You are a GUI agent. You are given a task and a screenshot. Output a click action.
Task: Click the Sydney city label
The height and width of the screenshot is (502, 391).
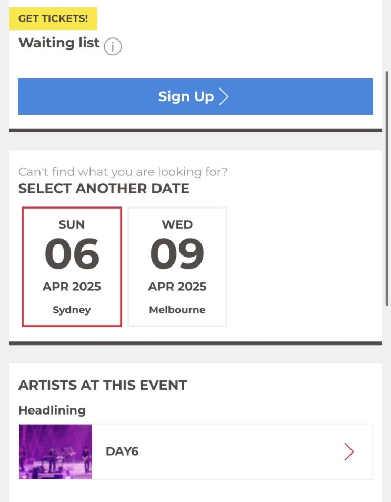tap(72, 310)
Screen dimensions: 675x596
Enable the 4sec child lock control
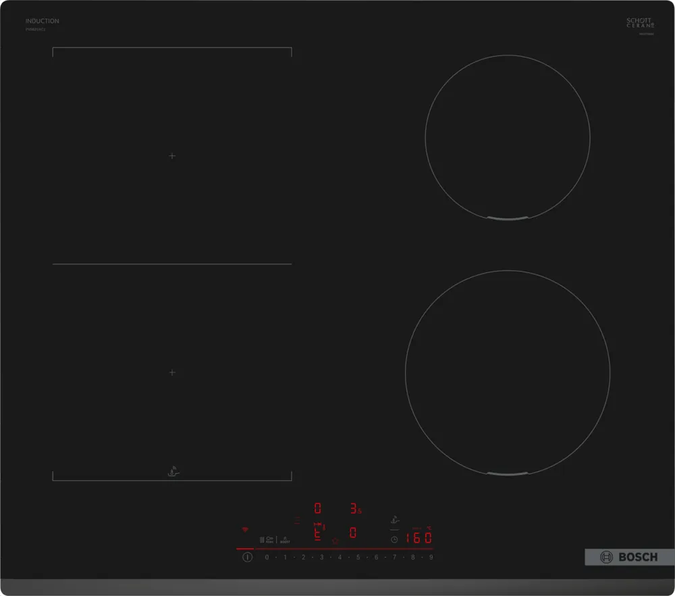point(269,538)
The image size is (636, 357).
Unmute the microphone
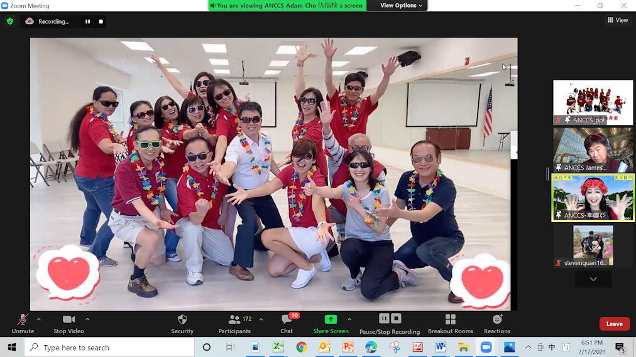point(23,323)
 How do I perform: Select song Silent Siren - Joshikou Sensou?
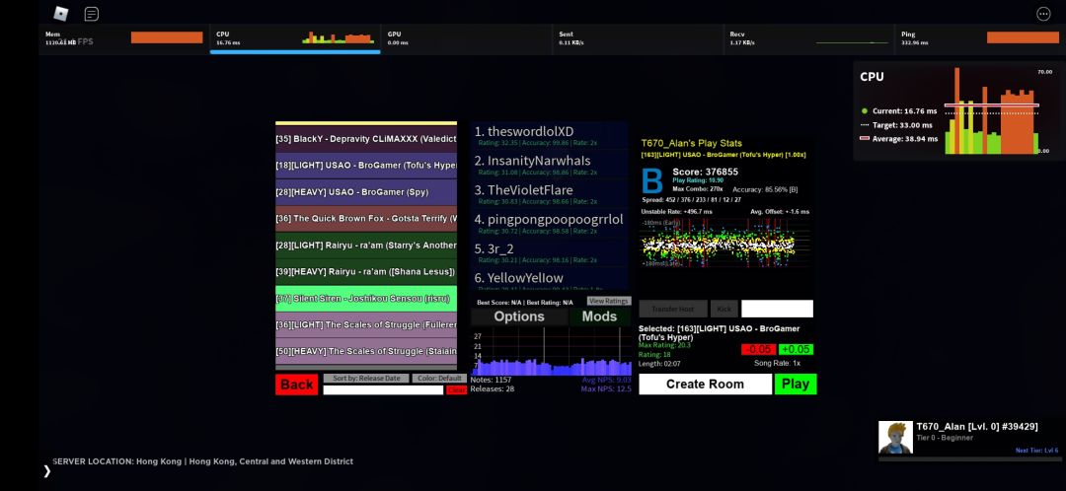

◇ ◇ ◇ ◇ ◇ ◇ ◇

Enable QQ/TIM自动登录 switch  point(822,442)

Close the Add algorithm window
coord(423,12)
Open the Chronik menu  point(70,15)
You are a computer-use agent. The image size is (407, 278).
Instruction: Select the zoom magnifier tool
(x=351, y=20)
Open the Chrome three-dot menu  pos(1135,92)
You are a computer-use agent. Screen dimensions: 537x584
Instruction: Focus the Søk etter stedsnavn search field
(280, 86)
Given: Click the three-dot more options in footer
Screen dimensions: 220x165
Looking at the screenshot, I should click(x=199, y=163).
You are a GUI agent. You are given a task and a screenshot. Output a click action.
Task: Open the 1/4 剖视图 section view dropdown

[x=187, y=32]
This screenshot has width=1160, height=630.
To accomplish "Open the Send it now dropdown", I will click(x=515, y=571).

◇ ◇ ◇ ◇ ◇ ◇ ◇

Search the material for the string "size" and return each line that has it.

The image size is (636, 357).
You are a computer-use agent. The image size is (407, 278).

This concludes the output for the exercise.